Records contained in a dataset:
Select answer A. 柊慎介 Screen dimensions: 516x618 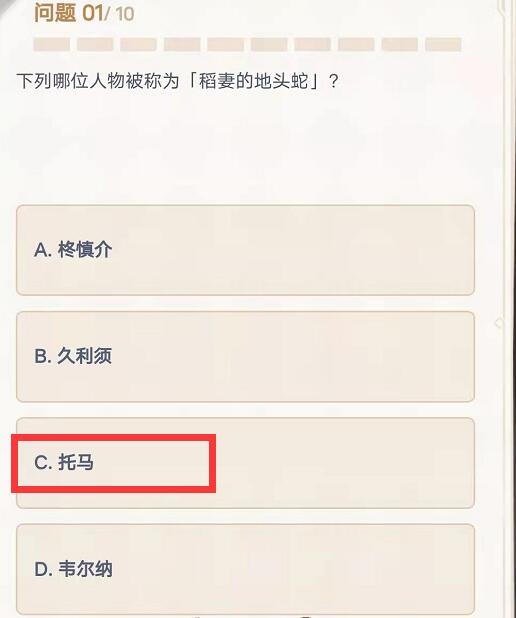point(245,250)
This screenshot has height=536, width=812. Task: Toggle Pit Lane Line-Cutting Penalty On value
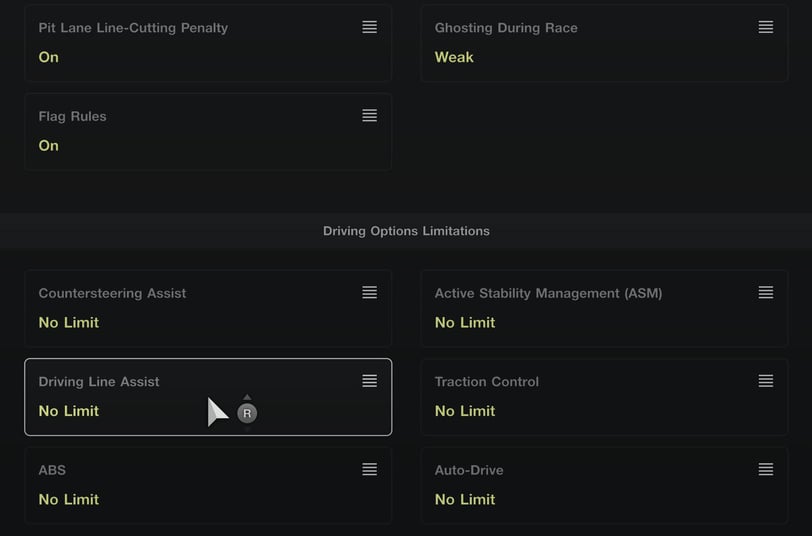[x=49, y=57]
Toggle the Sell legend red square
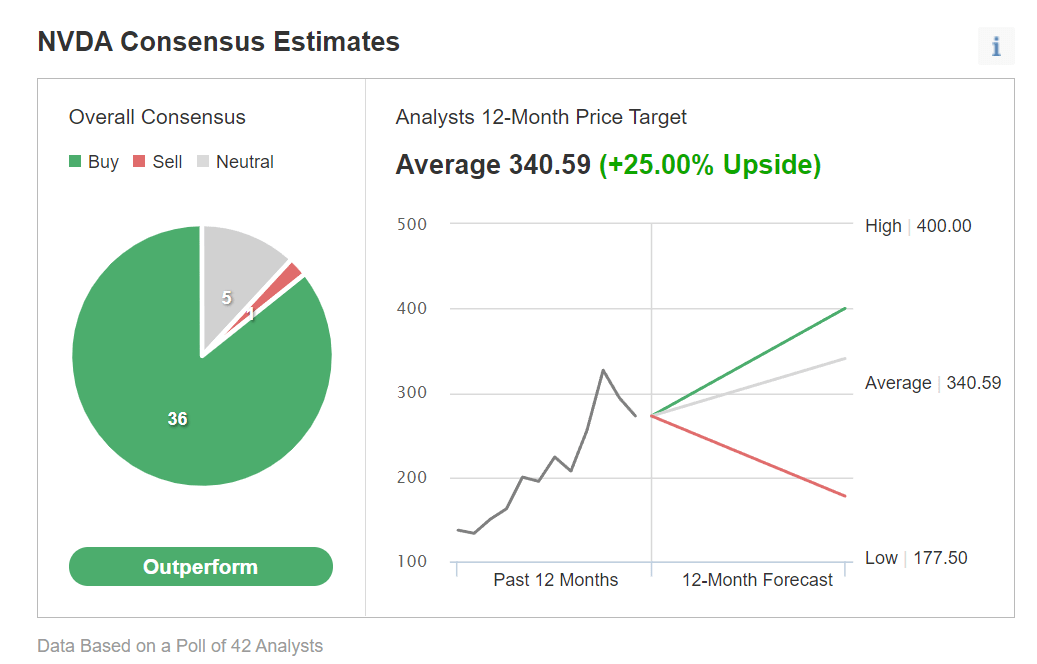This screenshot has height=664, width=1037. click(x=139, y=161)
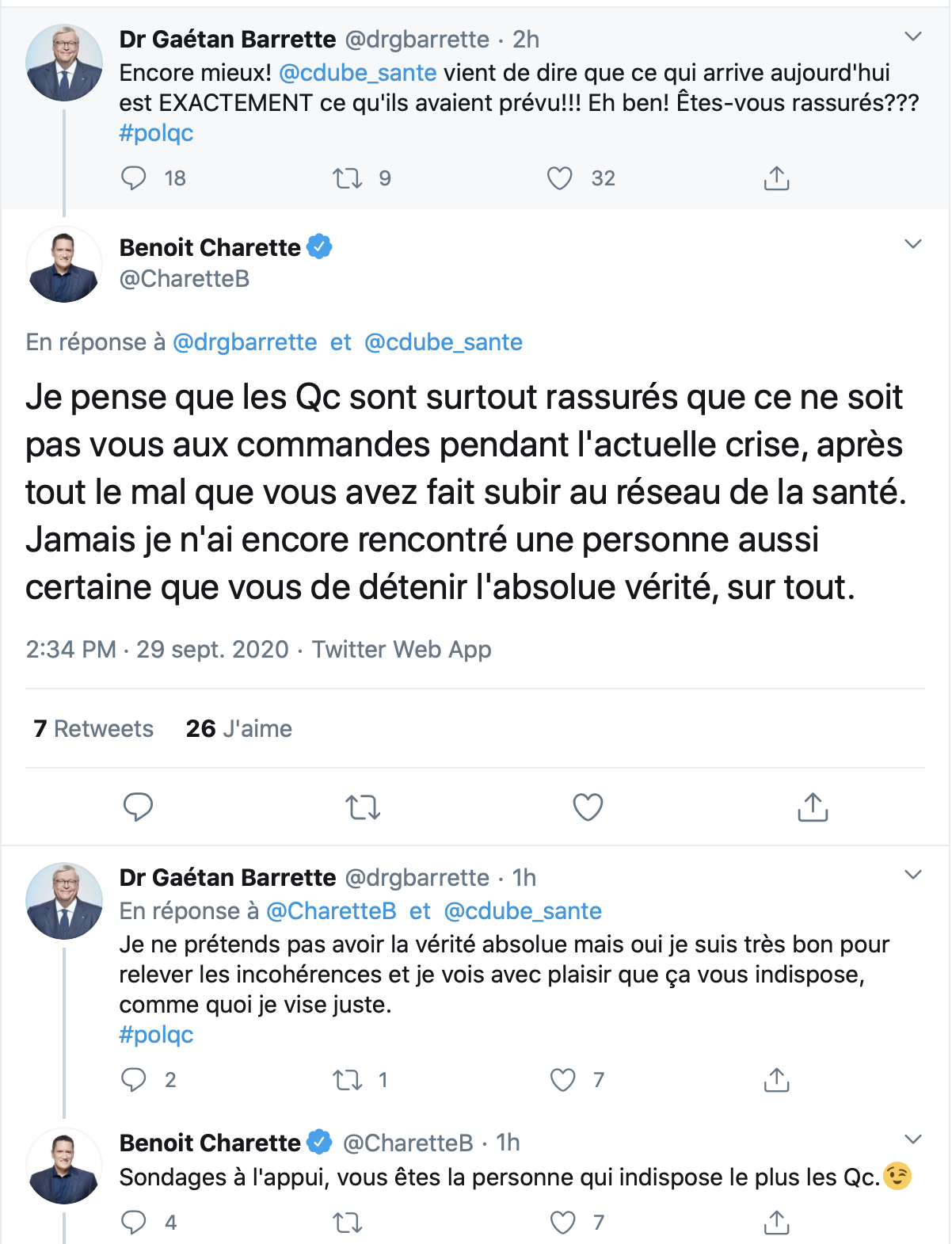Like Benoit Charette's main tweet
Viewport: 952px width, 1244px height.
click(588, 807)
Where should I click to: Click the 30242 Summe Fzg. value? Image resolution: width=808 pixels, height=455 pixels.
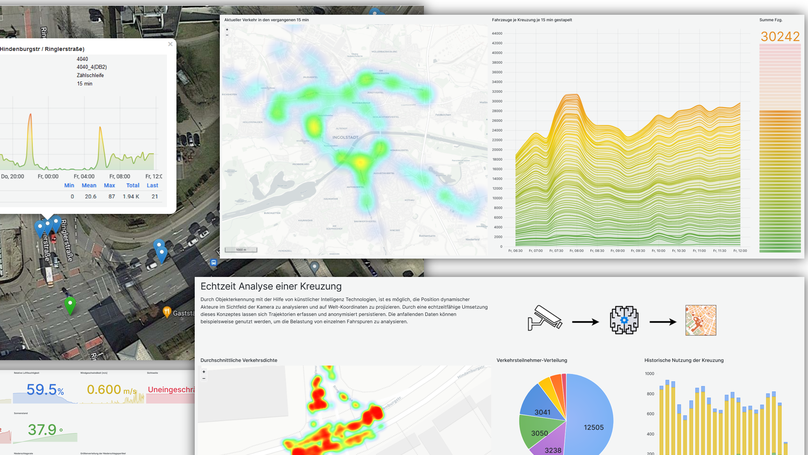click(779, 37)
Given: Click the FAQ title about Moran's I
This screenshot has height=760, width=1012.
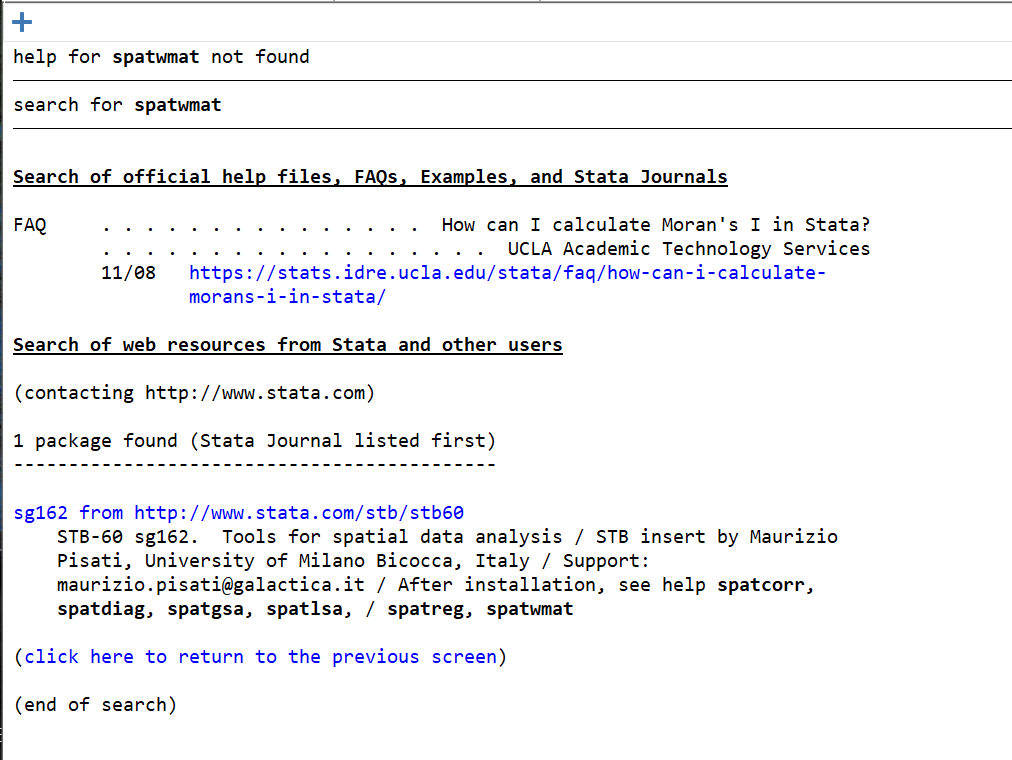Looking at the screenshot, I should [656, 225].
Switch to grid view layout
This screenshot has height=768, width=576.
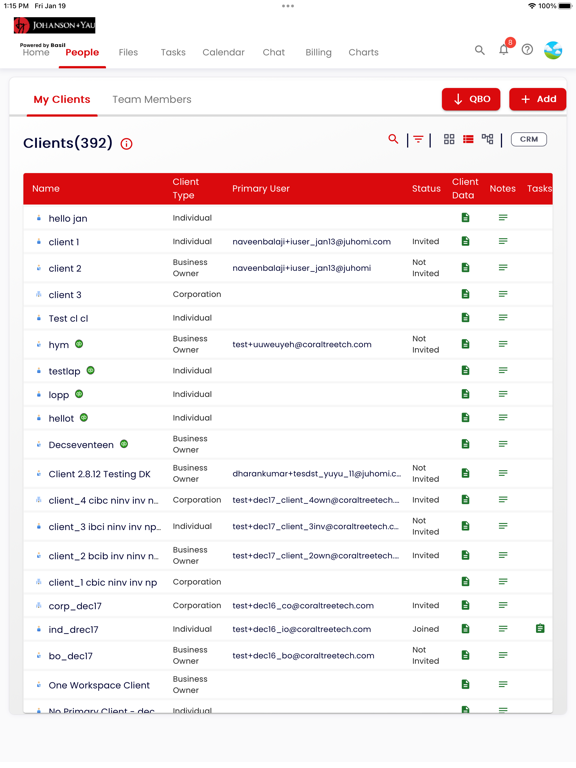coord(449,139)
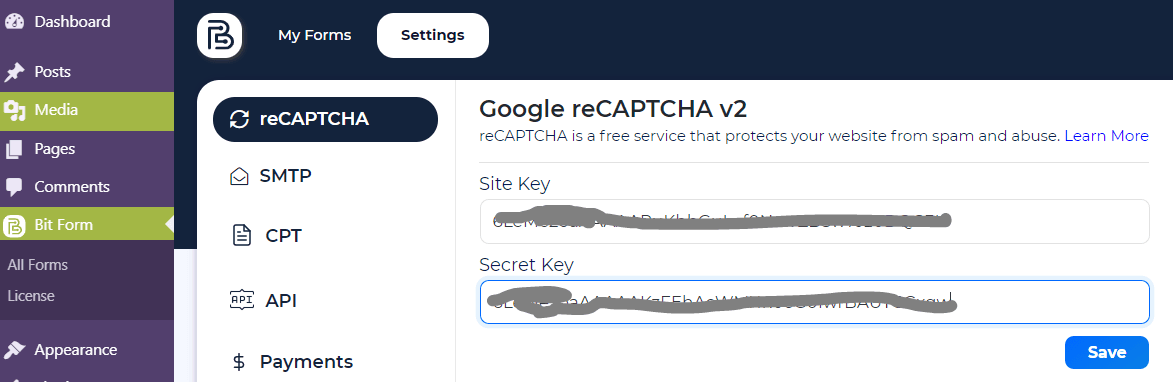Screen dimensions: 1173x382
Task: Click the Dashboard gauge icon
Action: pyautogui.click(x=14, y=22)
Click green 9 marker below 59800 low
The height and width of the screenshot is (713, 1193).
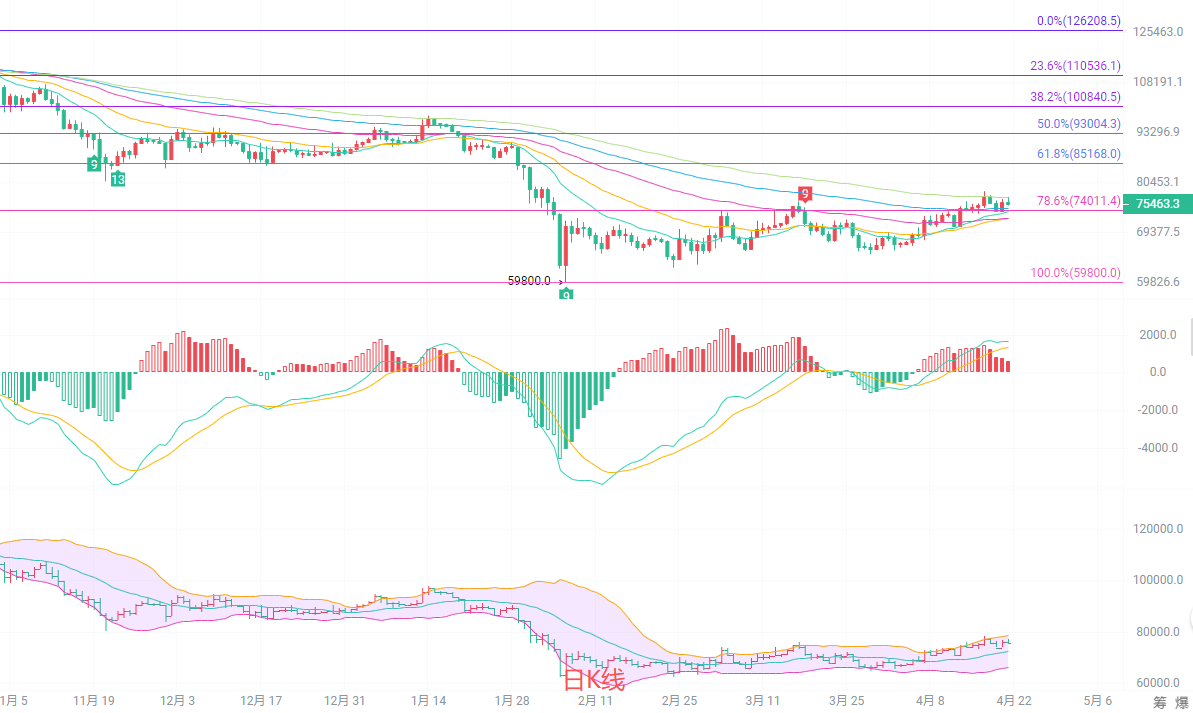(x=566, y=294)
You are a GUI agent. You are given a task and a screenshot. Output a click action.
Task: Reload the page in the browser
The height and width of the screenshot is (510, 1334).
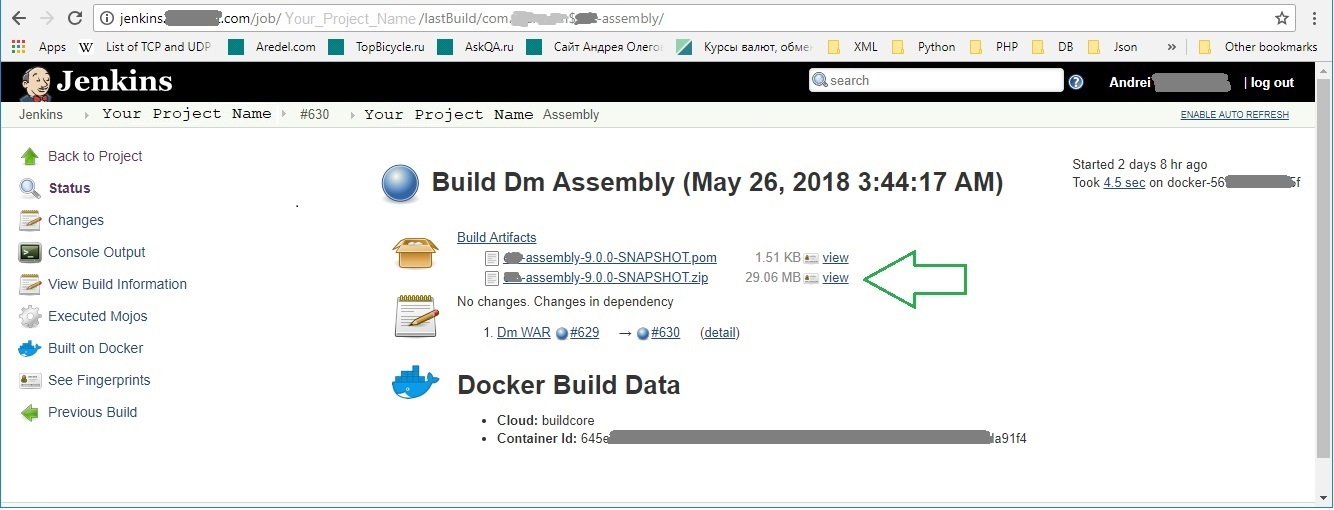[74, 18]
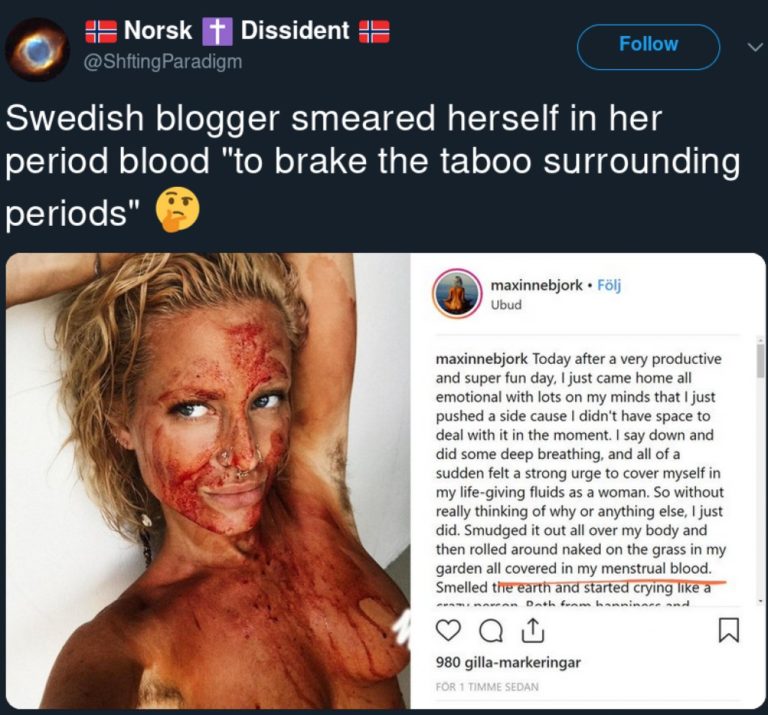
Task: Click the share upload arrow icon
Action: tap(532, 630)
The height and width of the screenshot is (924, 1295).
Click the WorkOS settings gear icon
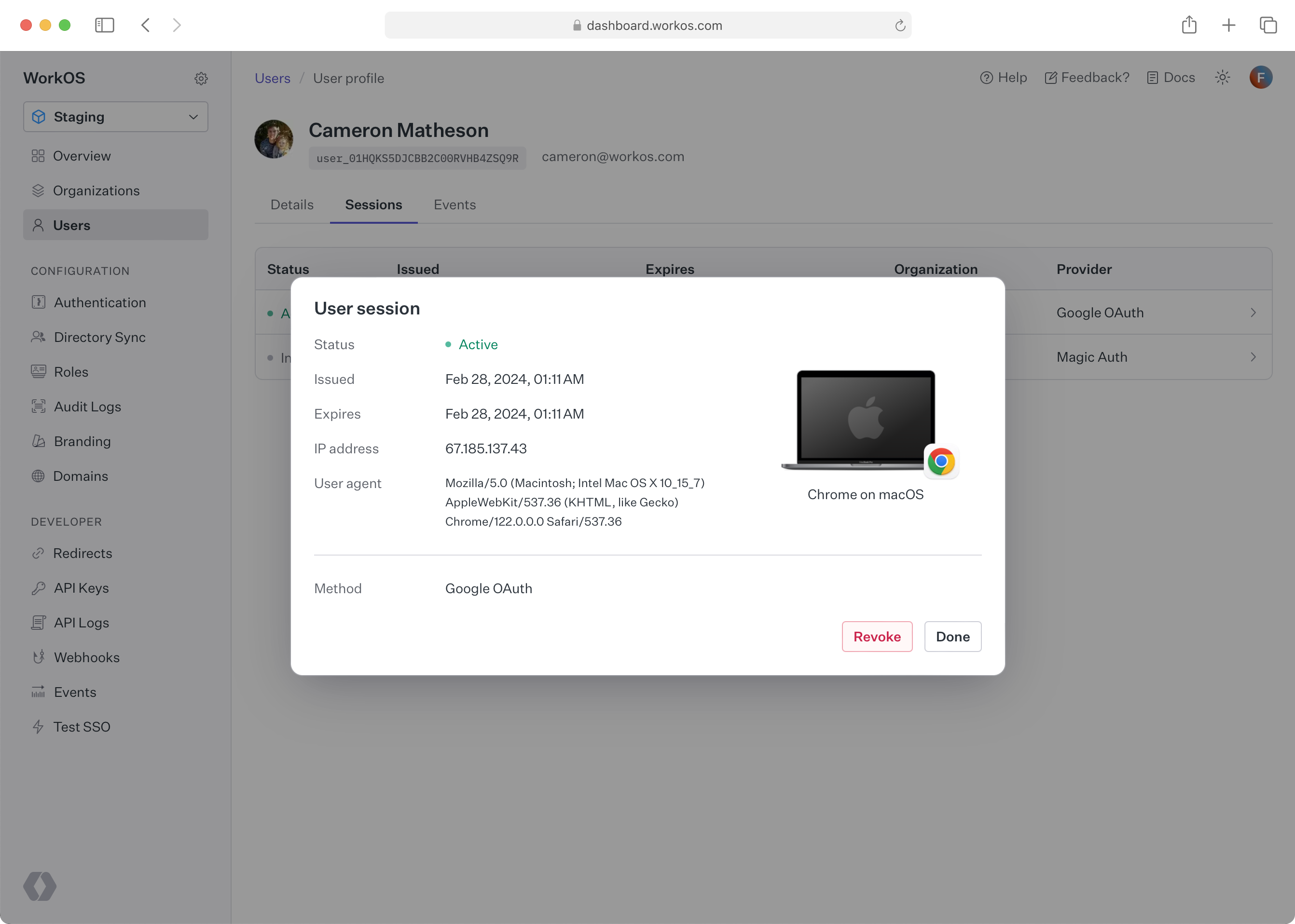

- _Work instruction_: Find the line that contains "Click green 9 marker below 59800 low" and repeat it, along with every line after it to the end of the data, exactly; drop the pictures.

- _Output of the exercise_:
Click green 9 marker below 59800 low
The height and width of the screenshot is (713, 1193).
(x=566, y=294)
You are a GUI agent. You are given a task and a screenshot. Output a click action.
Task: Reload the page in the browser
The height and width of the screenshot is (510, 1334).
[74, 18]
Task: Click the share upload arrow icon
Action: tap(532, 630)
The height and width of the screenshot is (924, 1295).
Click the WorkOS settings gear icon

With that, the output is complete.